So, I just received an email from Marty Halpern over at Golden Gryphon letting me know that they have just started shipping Jeff Ford’s incredibly wonderful new collection, The Empire of Ice Cream. Marty’s one of the good guys so, to be honest, getting the head’s up from him would have been enough to make me want to pick up a copy of the book, but it just so happens I’ve read twelve of the fourteen stories in the book, and can personally attest to the wonder of The Empire of Ice Cream.
Put simply, Jeff Ford stands in the top five or six short fiction writers currently working in the field. This collection, which assembles stories from the past three or four years, contains no duds at all, and a goodly handful of stories that are sufficiently wonderful as to almost leave your humble correspondent speechless. If you love short fiction, you need this book. If you love great science fiction or fantasy period, you need this book. It’s still early in the year, but I’m completely confident when I say that there won’t be a more essential collection published all year.

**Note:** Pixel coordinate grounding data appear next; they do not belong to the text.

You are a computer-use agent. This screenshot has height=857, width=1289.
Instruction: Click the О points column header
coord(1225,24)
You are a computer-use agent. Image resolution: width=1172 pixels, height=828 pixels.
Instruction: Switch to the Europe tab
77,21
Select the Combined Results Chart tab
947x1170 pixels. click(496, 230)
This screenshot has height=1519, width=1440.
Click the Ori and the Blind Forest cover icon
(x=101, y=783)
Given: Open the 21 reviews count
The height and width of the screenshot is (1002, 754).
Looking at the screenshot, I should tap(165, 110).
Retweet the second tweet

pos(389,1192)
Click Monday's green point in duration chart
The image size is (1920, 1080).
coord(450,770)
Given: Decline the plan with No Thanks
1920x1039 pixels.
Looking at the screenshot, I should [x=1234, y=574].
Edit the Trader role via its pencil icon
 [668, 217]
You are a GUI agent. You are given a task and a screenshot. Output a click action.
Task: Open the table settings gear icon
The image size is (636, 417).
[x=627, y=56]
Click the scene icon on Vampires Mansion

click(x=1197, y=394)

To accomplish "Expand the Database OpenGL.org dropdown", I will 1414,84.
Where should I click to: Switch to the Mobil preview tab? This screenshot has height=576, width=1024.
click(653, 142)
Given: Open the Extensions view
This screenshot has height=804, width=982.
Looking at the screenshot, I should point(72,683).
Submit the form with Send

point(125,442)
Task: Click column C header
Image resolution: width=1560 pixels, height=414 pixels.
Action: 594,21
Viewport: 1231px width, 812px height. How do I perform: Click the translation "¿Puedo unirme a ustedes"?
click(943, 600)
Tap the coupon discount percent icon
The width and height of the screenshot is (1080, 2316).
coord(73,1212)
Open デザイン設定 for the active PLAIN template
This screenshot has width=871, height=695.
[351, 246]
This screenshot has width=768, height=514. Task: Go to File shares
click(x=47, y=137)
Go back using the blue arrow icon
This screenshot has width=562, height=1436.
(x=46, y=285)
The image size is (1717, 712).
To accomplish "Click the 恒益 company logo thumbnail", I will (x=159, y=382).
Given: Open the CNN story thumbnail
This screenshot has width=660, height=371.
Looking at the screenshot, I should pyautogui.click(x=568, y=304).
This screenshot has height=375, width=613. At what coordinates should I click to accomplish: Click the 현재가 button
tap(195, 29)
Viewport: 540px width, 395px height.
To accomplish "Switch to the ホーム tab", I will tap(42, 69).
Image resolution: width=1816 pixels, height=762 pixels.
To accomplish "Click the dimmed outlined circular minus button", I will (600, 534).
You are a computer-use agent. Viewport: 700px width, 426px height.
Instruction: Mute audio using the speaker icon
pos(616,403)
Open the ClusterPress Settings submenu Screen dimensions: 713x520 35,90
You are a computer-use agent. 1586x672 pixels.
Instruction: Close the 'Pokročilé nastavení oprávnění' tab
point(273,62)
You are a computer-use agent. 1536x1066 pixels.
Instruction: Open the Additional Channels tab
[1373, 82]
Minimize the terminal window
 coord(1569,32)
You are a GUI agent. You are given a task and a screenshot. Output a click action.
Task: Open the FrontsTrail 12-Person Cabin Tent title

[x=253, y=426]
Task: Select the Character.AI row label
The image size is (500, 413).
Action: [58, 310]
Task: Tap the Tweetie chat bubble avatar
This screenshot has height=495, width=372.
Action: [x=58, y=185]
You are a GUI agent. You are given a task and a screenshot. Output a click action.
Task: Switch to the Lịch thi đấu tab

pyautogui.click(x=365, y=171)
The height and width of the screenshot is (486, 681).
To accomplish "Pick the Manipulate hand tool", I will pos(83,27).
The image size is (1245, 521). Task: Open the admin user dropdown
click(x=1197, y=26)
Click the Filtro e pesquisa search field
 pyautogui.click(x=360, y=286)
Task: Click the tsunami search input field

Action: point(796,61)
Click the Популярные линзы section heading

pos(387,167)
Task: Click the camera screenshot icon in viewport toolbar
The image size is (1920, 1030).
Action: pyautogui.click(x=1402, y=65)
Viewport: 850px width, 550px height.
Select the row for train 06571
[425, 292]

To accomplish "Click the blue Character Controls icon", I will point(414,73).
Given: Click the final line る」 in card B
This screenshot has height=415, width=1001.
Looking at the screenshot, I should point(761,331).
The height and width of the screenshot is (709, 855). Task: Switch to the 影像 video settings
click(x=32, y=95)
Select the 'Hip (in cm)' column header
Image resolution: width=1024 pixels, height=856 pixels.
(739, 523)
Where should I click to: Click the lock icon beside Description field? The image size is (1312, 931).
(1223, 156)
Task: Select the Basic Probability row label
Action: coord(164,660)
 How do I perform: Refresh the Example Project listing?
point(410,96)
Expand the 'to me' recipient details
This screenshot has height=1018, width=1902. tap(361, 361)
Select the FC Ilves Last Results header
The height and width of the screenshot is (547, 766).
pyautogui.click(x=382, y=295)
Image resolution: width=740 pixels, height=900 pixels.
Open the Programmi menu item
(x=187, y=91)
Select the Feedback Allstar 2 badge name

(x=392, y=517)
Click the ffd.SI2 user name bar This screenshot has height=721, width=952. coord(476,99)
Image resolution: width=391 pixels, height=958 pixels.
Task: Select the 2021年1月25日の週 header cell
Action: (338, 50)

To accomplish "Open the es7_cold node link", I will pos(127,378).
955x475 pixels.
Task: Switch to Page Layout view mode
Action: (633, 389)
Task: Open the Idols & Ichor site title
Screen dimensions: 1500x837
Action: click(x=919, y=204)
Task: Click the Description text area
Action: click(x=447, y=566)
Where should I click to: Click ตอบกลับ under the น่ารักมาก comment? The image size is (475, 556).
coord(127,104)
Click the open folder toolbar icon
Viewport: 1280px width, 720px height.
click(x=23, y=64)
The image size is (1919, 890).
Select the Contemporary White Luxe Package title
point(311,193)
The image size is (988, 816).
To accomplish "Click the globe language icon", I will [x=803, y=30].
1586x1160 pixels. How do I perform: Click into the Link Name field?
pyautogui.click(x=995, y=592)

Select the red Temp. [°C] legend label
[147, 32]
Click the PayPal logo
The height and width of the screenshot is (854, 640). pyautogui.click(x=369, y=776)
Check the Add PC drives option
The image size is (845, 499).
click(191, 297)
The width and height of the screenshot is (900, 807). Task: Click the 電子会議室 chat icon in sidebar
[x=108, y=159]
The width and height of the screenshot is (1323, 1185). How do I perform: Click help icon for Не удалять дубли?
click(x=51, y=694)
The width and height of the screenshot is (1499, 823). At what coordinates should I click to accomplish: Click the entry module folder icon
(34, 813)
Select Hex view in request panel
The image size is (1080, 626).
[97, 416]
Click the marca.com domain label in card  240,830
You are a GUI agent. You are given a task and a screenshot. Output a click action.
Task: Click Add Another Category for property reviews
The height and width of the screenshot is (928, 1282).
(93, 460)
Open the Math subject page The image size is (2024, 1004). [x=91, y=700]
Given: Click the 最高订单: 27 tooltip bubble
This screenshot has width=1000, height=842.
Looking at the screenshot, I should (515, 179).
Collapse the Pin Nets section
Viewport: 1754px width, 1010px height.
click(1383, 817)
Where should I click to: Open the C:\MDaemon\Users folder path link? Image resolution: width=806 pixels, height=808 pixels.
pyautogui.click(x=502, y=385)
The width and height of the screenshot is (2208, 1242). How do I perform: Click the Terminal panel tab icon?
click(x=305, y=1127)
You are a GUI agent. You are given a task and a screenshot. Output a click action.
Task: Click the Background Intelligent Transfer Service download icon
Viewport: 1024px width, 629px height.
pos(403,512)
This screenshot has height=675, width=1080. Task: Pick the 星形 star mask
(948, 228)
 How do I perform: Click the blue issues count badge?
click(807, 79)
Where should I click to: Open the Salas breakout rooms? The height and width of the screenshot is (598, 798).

Oh, and should you wonder if a third collection could possibly match this, I have a story of Jeff’s called “The Dismantled Invention of Fate” that will appear in my anthology The Starry Rift in mid-2007, and it is a complete peach of a story.
The contents of The Empire of Ice Cream are:
Introduction – Jonathan Carroll.
- The Annals of Eelin-Ok
- Jupiter’s Skull
- A Night in the Tropics
- The Empire of Ice Cream
- The Beautiful Gelreesh
- Boatman’s Holiday
- Botch Town
- A Man of Light
- The Green Word
- Giant Land
- Coffins on the River
- Summer Afternoon
- The Weight of Words
- The Trentino Kid
I have been waiting for this ever since it was listed on Golden Gryphon’s forthcoming list. I have almost managed to hold off on reading most of these stories – I only know “Jupiter’s Skull” and “The Boatman’s Holiday” – so I can have as much fresh Ford goodness as possible.
You’re in for a treat. “Annals” and “Empire” are extraordinary, and I loved a bunch of others.
Yes, “Annals” and “Empire” are wonderful, and so too is “The Weight of Words”, which I don’t feel got quite the notice it deserved when it came out.
It’s also nice to see stuff from obscure sources, such as “Giant Land”, from The Journal of Pulse Pounding Narratives 2, another fine story, and “The Beautiful Gelreesh”, from Album Zutique.
Is “Botch Town” original to the collection?
Rich – I think the collection is fantastic, and agree about the stories you mention. “Botch Town” is original to the book: it’s a 40,000 word short novel.
I am soooo looking forward to this!!!!! Man, I just can’t wait.